Publication des articles de veille scientifique

IL-8 : NOUVEAU MARQUEUR DIAGNOSTIQUE ET PRONOSTIQUE DANS LA CHOLANGITE SCLÉROSANTE PRIMITIVE ?

La cholangite sclérosante primitive (CSP) est une maladie cholestatique chronique pouvant évoluer vers la cirrhose mais dont l’évolution est très variable d’un individu à l’autre. Le groupe d’étude international de la CSP (iPSC-SG) a récemment proposé le score ELF (test sérique de fibrose hépatique) comme marqueur pronostique dans la CSP. Cette étude norvégienne avait pour but d’identifier d’autres marqueurs diagnostiques et pronostiques de la CSP. En comparant l’expression de plusieurs protéines inflammatoires dans des prélèvements de biles provenant de patients atteints de CSP (2 cohortes différentes, n= 55 et 34 patients) versus des prélèvements de bile provenant d’autres patients, les auteurs ont identifié 13 protéines exprimées de façon différente entre les patients avec et sans CSP dont la protéine IL-8. L’analyse menée dans 2 autres cohortes indépendantes de patients CSP (n=167 et 138) a montré que la concentration sérique d’IL-8 était significativement supérieure chez les patients CSP par rapport aux contrôles et notamment par rapport aux patients atteints de MICI sans CSP. IL-8 était corrélée de façon significative avec le score ELF et le score Mayo. De plus, la concentration sérique d’IL-8 était inversement corrélée à la survie sans transplantation des patients avec CSP, cependant avec une performance pronostique inférieure à celle des scores ELF et Mayo. Au total, ces résultats suggèrent que la concentration sérique d’IL-8 serait un bon marqueur diagnostique et pronostique de la CSP. Ce nouveau marqueur pourrait être utile à la fois pour servir de critère de jugement dans les études thérapeutiques à venir mais aussi pour comprendre la physiopathologie de cette maladie encore mal connue.
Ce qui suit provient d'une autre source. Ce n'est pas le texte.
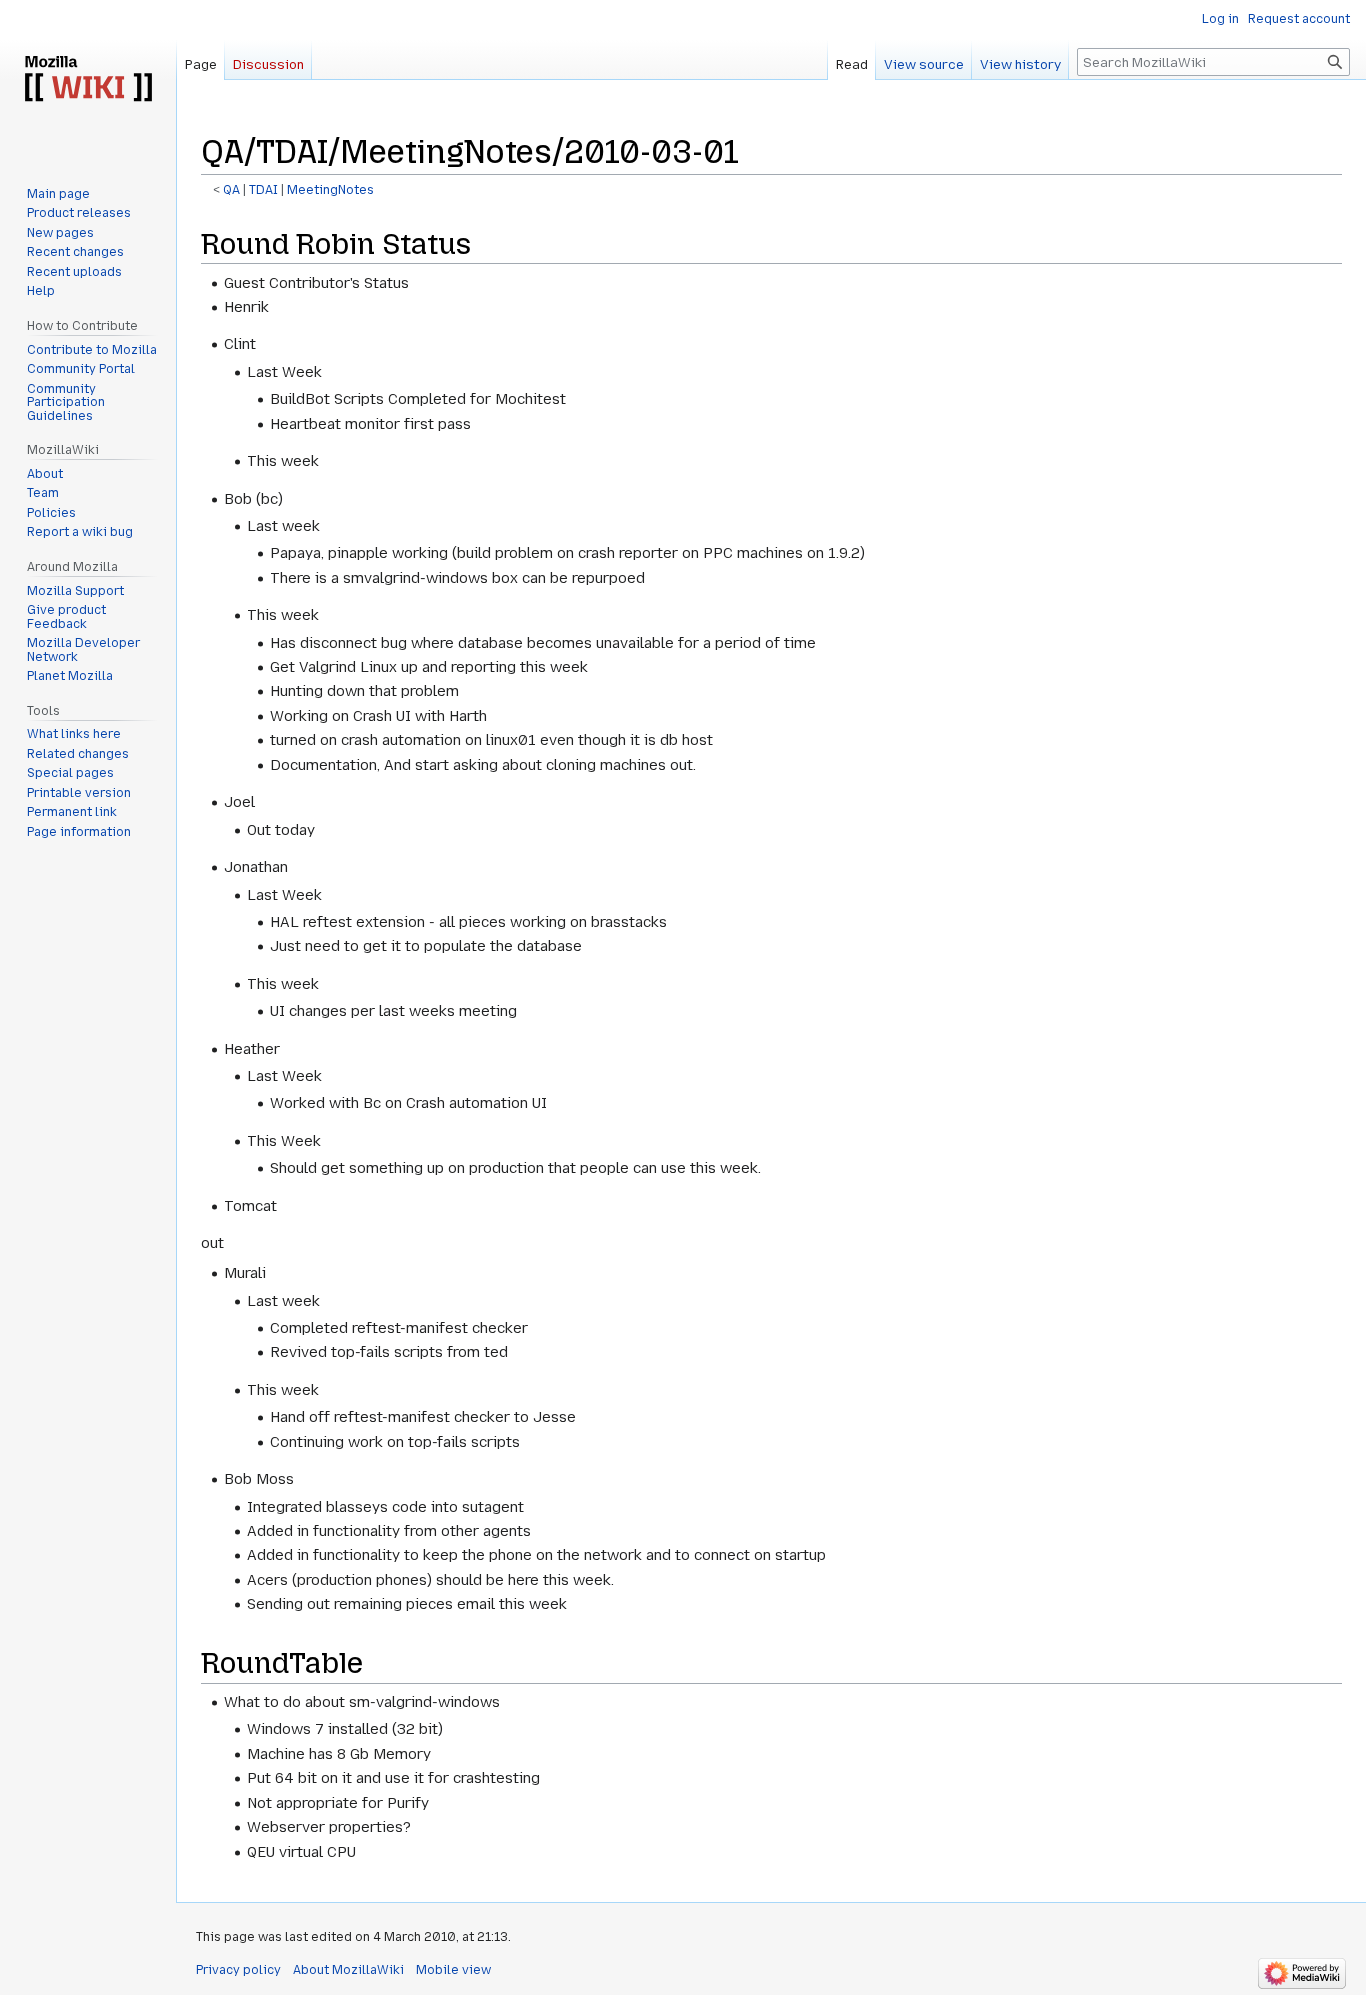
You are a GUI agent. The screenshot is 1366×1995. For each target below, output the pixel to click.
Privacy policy (238, 1970)
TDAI (263, 190)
CHEZ LE PATIENT CIRRHOTIQUE AVEC UN MELD SUPÉRIEUR À 18, LE TRAITEMENT ANTIVIRAL C A UN RAPPORT BÉNÉFICES/RISQUES NÉGATIF

Les nouveaux antiviraux directs ont permis de révolutionner le traitement de l’hépatite C avec une efficacité et une tolérance excellentes. Néanmoins, chez les patients avec cirrhose décompensée, les résultats de ces traitements antiviraux sont moins bons, notamment en terme de tolérance. Cette étude espagnole multicentrique rétrospective a inclus 843 patients cirrhotiques traités par antiviraux directs, en condition de « vraie vie ». Comparativement aux patients avec cirrhose Child A (n=564), chez les patients avec cirrhose Child B ou C (n=175), le traitement antiviral avait une efficacité inférieure (taux de réponse virale soutenue à 78% versus 94%) et une tolérance inférieure (taux d’effets indésirables graves à 50% versus 12%). L’effet indésirable grave le plus fréquent était la décompensation de la cirrhose. Le score de MELD avant traitement (avec un seuil à 18) était le meilleur prédicteur de survie chez cette population de patients cirrhotiques. Cette étude appuie donc la prise en compte du score de MELD dans la décision de l’instauration du traitement anti-viral C chez les patients cirrhotiques.

QUELS SONT LES FACTEURS DE RISQUE D’INFECTION APRÈS TRANSPLANTATION HÉPATIQUE À PARTIR DE DONNEURS VIVANTS ?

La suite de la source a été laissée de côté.